Update shared on03 Oct 2025
Fair value Increased 1.22%Weir Group's analyst price target was slightly reduced from £25.70 to £25.50. Analysts cite minor adjustments to growth forecasts and profitability assumptions in their updated models.
Analyst Commentary
Bullish Takeaways
- Bullish analysts highlight Weir Group's ability to maintain its Equal Weight rating despite recent price target adjustments. This is seen as a sign of resilience in its underlying business model.
- Positive sentiment continues regarding the company's strong market positioning, which supports relatively stable long-term growth forecasts.
- Expectations for continued demand in core segments contribute to confidence in the firm's future profitability.
- The relatively small reduction in the price target is interpreted by bullish analysts as indicating limited downside risk at current valuation levels.
Bearish Takeaways
- Bearish analysts express caution over slight downward revisions to price targets, which reflects tempered expectations for earnings growth in the near term.
- Concerns remain regarding margin pressure in a challenging cost environment and its potential impact on profitability assumptions.
- Some analysts question the pace of execution on strategic initiatives, which could influence valuation and investor sentiment if results fall below projections.
- The maintenance of an Equal Weight rating signals uncertainty around the company's ability to outperform peers in the short run.
What's in the News
- Weir Group reiterated its earnings guidance for fiscal year 2025, maintaining a constant currency revenue outlook and raising its operating profit margin target to approximately 20% (Key Developments).
- An additional £10 million underlying improvement in profitability is expected. However, translational FX headwinds are anticipated to offset gains in the second half of the year (Key Developments).
- The Board has approved an interim dividend of 19.6 pence per share, up from 17.9 pence the previous year.
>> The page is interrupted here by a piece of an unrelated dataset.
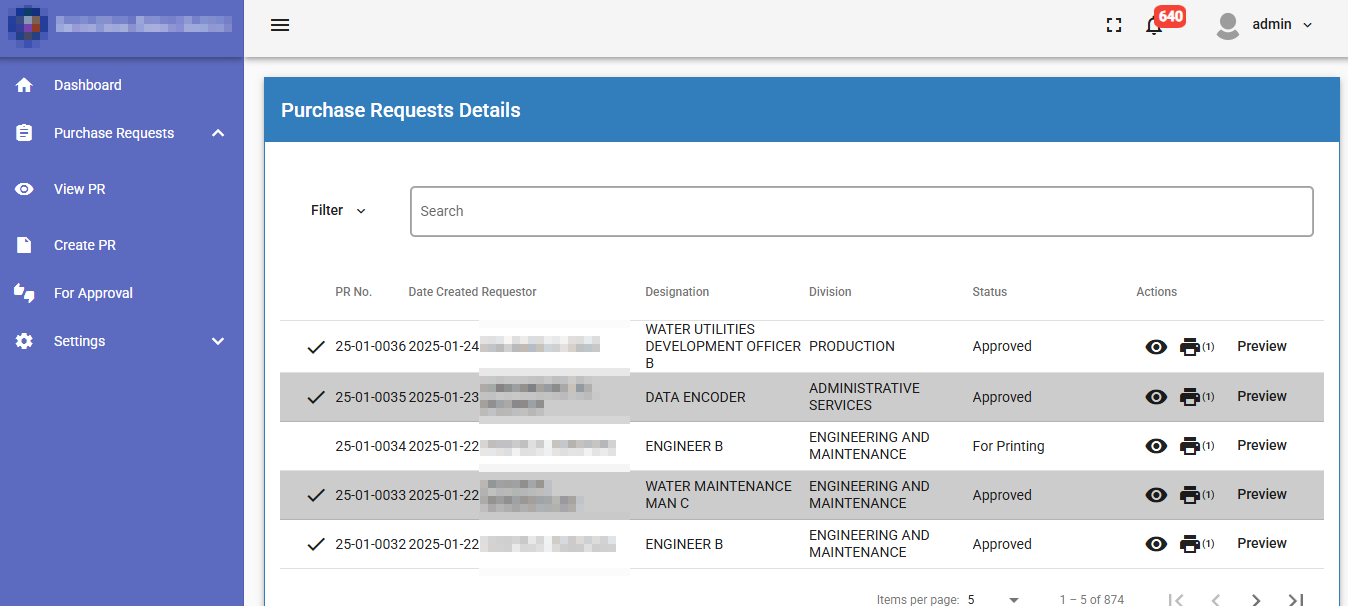Change the items per page selector
This screenshot has width=1348, height=606.
(x=993, y=600)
The payment is scheduled for 4 November 2025, with the ex-dividend date set for 2 October 2025 (Key Developments).
Valuation Changes
- Fair Value: Increased slightly from £28.29 to £28.63, reflecting higher longer-term valuation estimates.
- Discount Rate: Edged up from 8.81% to 8.84%. This indicates a marginally higher perceived risk in future cash flows.
- Revenue Growth: Projected growth rose from 7.16% to 7.29%. This suggests modestly improved sales expectations.
- Net Profit Margin: Decreased from 13.24% to 13.16%. This points to a small reduction in expected future profitability.
- Future P/E Ratio: Increased from 23.06x to 23.51x. This implies a slightly higher anticipated valuation multiple.